The voice then asked, "You've been playing creator in your new world. Ever stop to think how you got those powers in the first place?"

"I assumed it was... magic, you know? Something that this world naturally has. It's part of the world-building—"

I paused, my words hanging in the air. World-building. That term suddenly took on a new weight, as if I had just turned over a rock to find a universe teeming underneath it.

"World-building," I repeated to myself, my mind racing as I mulled over the term. "Would that mean..."

When you build worlds, you don't just throw in a mountain here, a river there, and call it a day. You design the laws that govern them, the magic that flows through them, the characters that inhabit them. You become the architect of not just the landscape, but the very essence and rules of the universe itself.

A chill ran down my spine.

Could it be?

"Was I... am I... a character too?"

The Creator's voice seemed to deepen, resonating with a strange mix of empathy and cosmic detachment. "Ah, you're beginning to understand. Yes, magic is a part of this world's fabric, but it too is a part of a design. My design."

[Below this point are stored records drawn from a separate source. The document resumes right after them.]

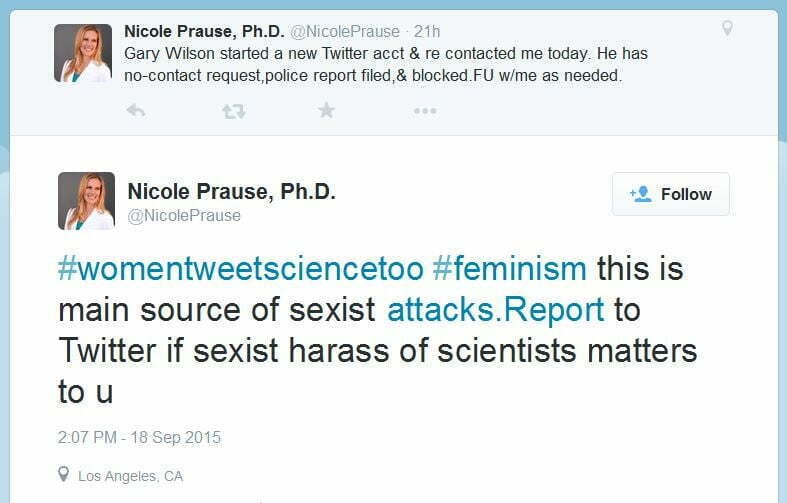
Task: Open the large Nicole Prause, Ph.D. name in the main tweet
Action: (231, 191)
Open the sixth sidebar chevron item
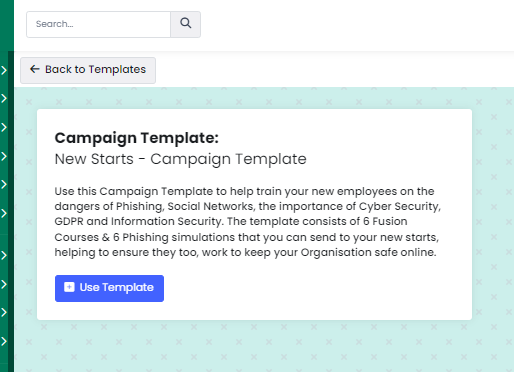The image size is (514, 372). coord(4,213)
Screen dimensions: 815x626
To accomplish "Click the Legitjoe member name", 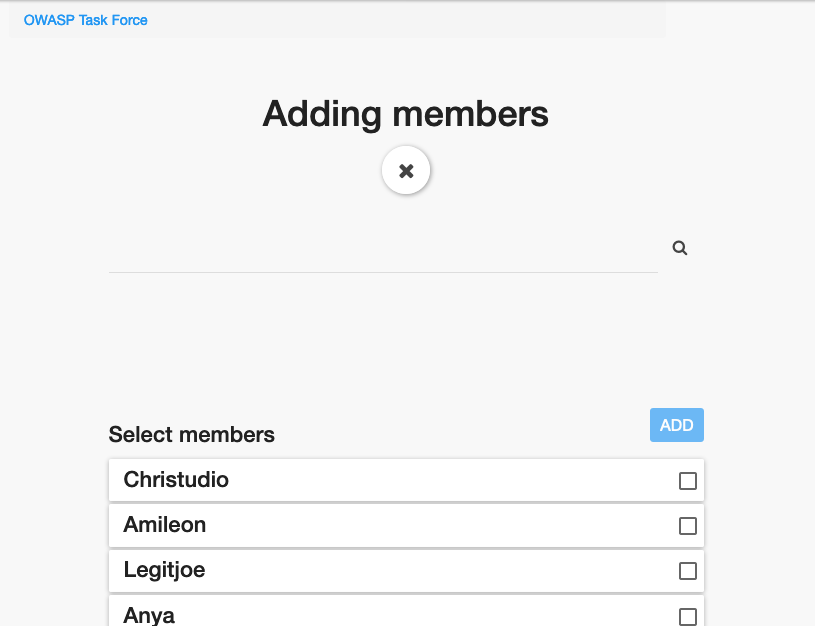I will click(x=164, y=570).
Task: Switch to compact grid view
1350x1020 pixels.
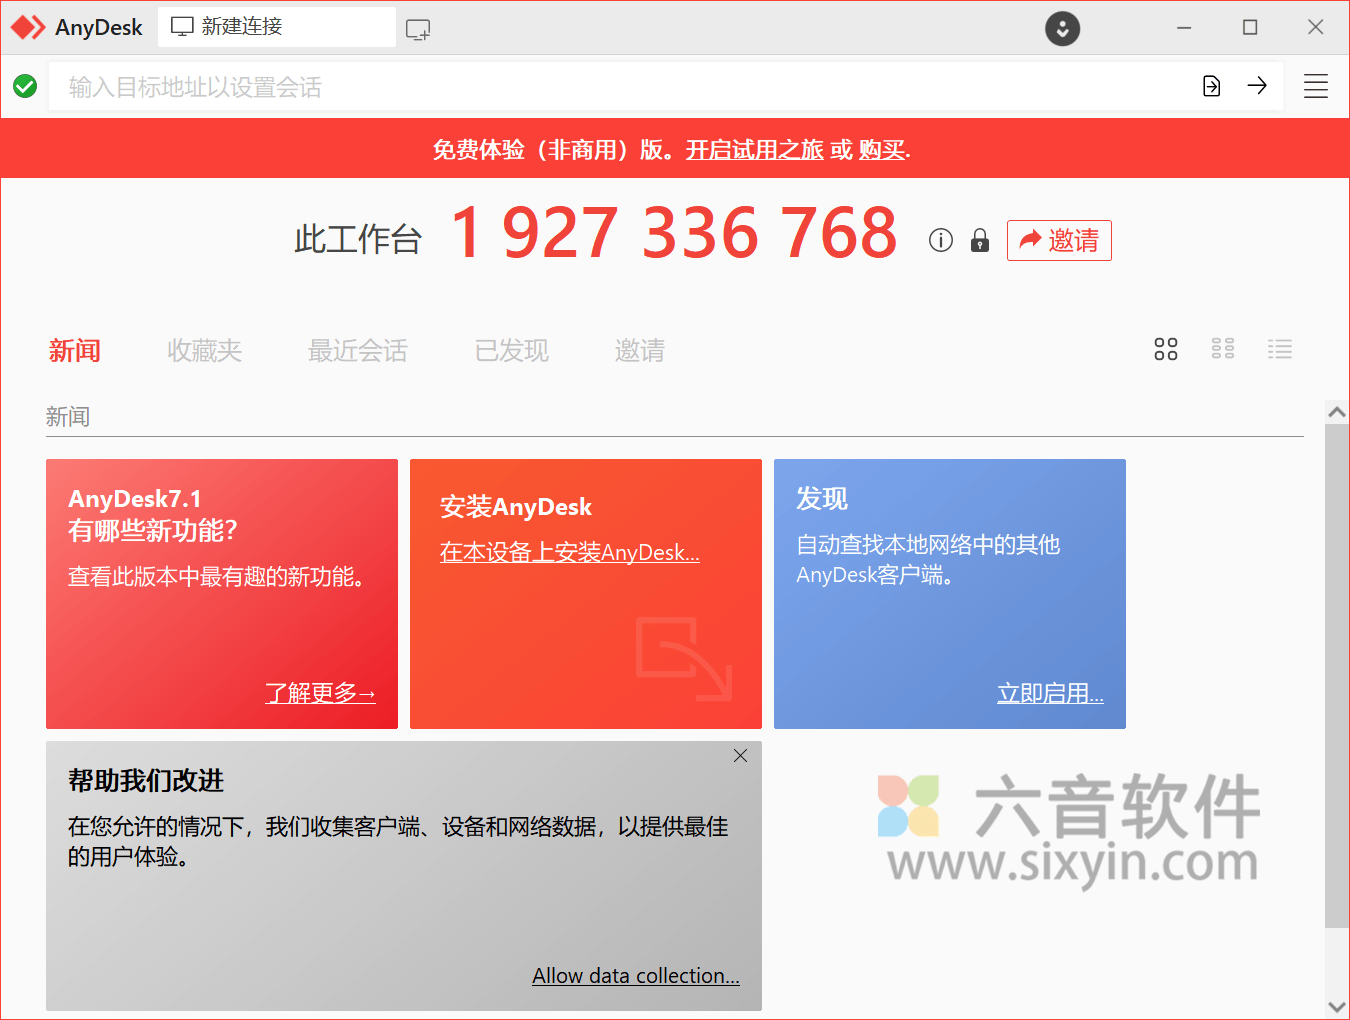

I processed the words, each one landing like a droplet of ink on the canvas of my mind. My design. My whole life I had thought of myself as a creator, someone who could shape stories and characters, but here I was, a sketch in someone else's sketchbook.

"Your humor, your imagination, your self-awareness—these aren't just traits; they're carefully crafted elements that make you unique. You've been questioning your existence, pondering over life's oddities, making jokes to lighten the mood, but did you ever think that maybe someone else laid the groundwork for all of that?"

That was it. I was just a character in someone else's grand narrative. I felt as if the pencil I'd been using to draft my life had suddenly been snatched from my hand.

"So you're saying..." My chest tightened. "My life, my joy, and my suffering—all of it—was just a plot point to you? You 'crafted' me?"

"Wait, are you mad?"

"Of course!"

"How can you be? You're a writer too, aren't you? You should understand what it's like to create a story—having your characters on the palm of your hands, having their fate rely on what you write for them." the Creator posited.

"That's not how I—" I stumbled, trying to find my defense. But really, there was none. I remembered the countless hours I'd spent hunched over my desk, sketching, erasing, redrawing. I'd created worlds and shaped lives, doling out victories and tragedies to my characters—all for the sake of crafting an engaging plot.

For a moment, I almost empathized with the Creator, seeing us as two sides of the same coin. But then I realized the reason for my anger.

"There's a glaring difference. In my story, my characters don't realize they're in a story. They don't have to grapple with... this existential crisis of being someone's literary device!" 

"That's... a fair point," the Creator conceded.

"Crafting a narrative is one thing; thrusting sentience on a character and expecting them to just roll with it is another ball game altogether."

"I'm gonna note that," the Creator mumbled, as if jotting down mental notes for future plot twists.

"Why did you do this to me?" My voice wavered.

I'm angry, but also scared. But mostly angry.

"Because..." the Creator seemed to take time to continue its line, "I need your help."

"You need my help?" I echoed, the words tangling up in my mind like a bunch of tangled earphones in a jean pocket. "For what, exactly?"

Yeah, I just couldn't understand what could an all-powerful Creator possibly need from someone like me, someone who's supposedly just a character he himself created?

The Creator's voice hung in the air.

I was seconds away from losing my patience, then... the words finally came out.

"I need your help... to fix my story."